**Work to do**
(a) In the essay on missing New York City, what reason does the writer give for missing the city so much?
(b) Reproduce the passage of the essay on missing New York City between "I realized, recently, why" and "love for either.", inclusive.
(c) Write the next part of the essay on missing New York City, starting after its final sentence.

I realized, recently, why I miss the city so dreadfully: In Burque, I'm bored. Terribly, pitifully, old-lady-in-my-bathrobe bored. Out of my East coast mind. There's no denying that life here is good--and, by comparison, easy. But I'm too young for such sleepy living. At least, that's how I feel, like I'm wasting good years getting enough sleep and staying in on Friday nights. If I hadn't ever lived in NYC, it's possible I'd feel differently. I wouldn't know what I was missing. I don't want to return fully to my party days, but I don't want to die without ever seeing the sun come up from a subway car ever again, or seeing an incredible reading, or having a NYC moment.

In New Mexico, I feel free. In New York, I feel like I'm home. Both places, no doubt, are magical. I can't seem to let go of love for either.

**Source data**
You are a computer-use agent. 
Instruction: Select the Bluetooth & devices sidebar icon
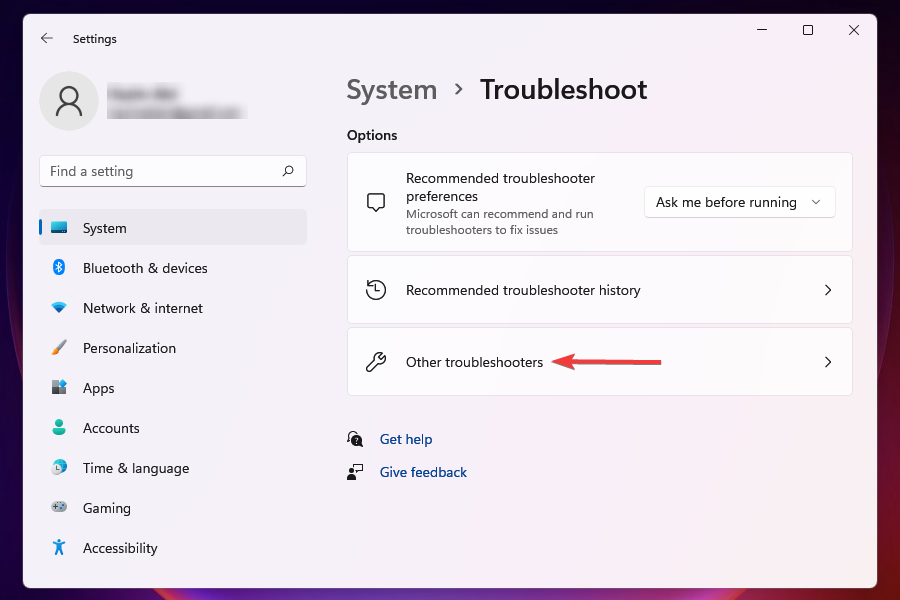click(x=59, y=268)
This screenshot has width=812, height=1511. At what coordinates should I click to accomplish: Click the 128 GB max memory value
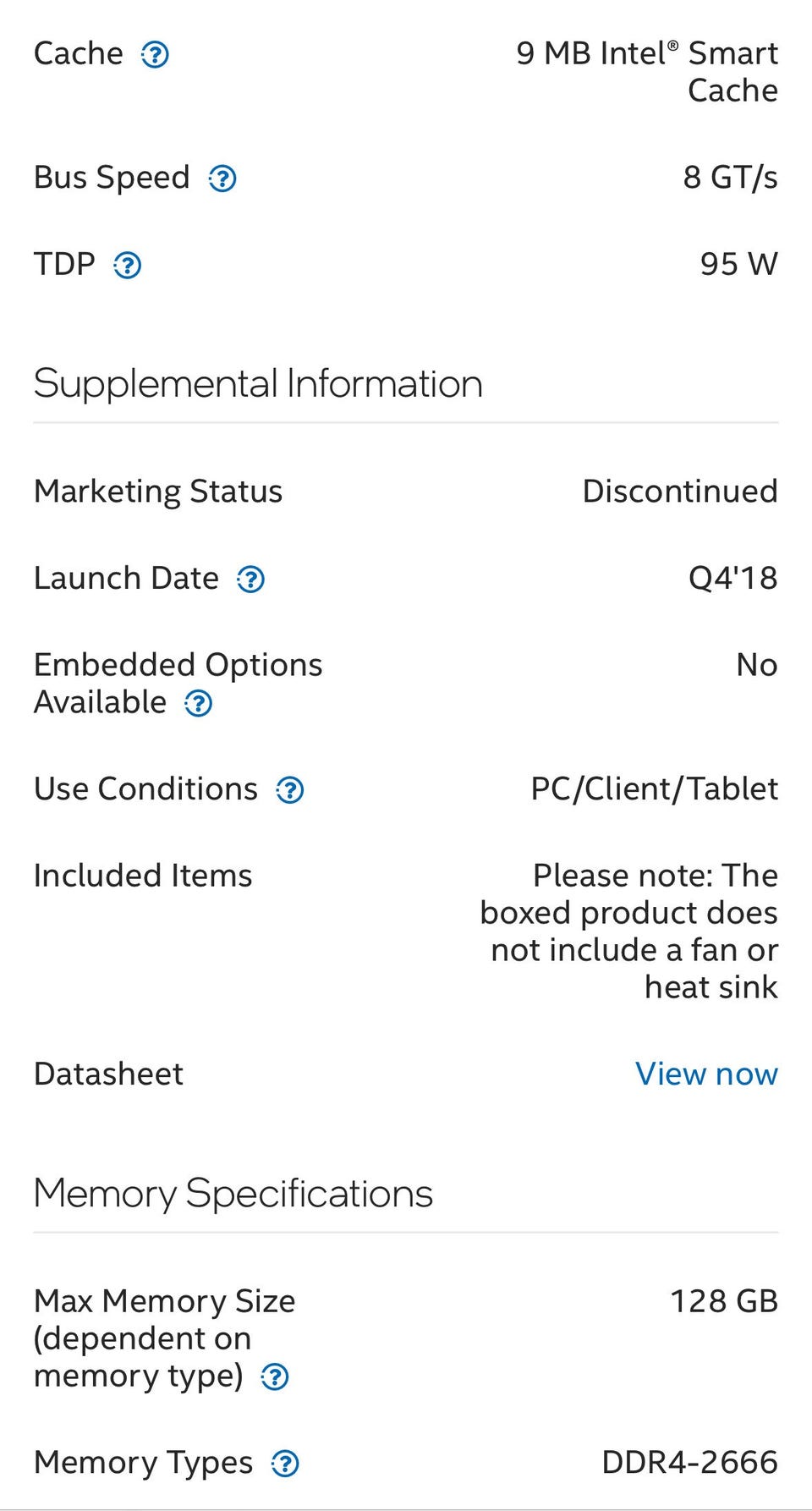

**Response list**
(a) The writer is bored in Burque.

(b)
I realized, recently, why I miss the city so dreadfully: In Burque, I'm bored. Terribly, pitifully, old-lady-in-my-bathrobe bored. Out of my East coast mind. There's no denying that life here is good--and, by comparison, easy. But I'm too young for such sleepy living. At least, that's how I feel, like I'm wasting good years getting enough sleep and staying in on Friday nights. If I hadn't ever lived in NYC, it's possible I'd feel differently. I wouldn't know what I was missing. I don't want to return fully to my party days, but I don't want to die without ever seeing the sun come up from a subway car ever again, or seeing an incredible reading, or having a NYC moment.

In New Mexico, I feel free. In New York, I feel like I'm home. Both places, no doubt, are magical. I can't seem to let go of love for either.

(c)
Tuesday, December 18, 2007

Through the roof

Maybe it's just a bad day, or I really did make a bad decision in buying this house. Some bureacrats voted on a HUGE tax increase, so my payment is now MORE THAN MY RENT IN NYC. Now, that's just nuts. I'm sorry. For this dump? In this 'hood? (Someone stole my fucking flowerpots--flowers and all--while I was away on vacation.) I'm often tempted to move back to NYC (I know, I know, how I tease!), and this is just one more kick in the hotpants. I can't afford to live in a crappy, ghetto shack in a supposedly cheap, relatively unsophisticated city, but I can afford rent in Brooklyn? Fuggghedaboudit.

There's a real catch-22 situation here: I can't afford my new mortgage payment (based solely on tax increases), which I could afford (it would be better, at least), if I didn't have to pay a PMI every month, but I can't wipe that off until I finish the renovation -- which, of course, takes money. If I sold now, no doubt, I'd lose money. Maybe I should fix it up, rent it out to college kids or a couple, and set up shop somewhere else? (Oh, but everything else here, just about, is so good...)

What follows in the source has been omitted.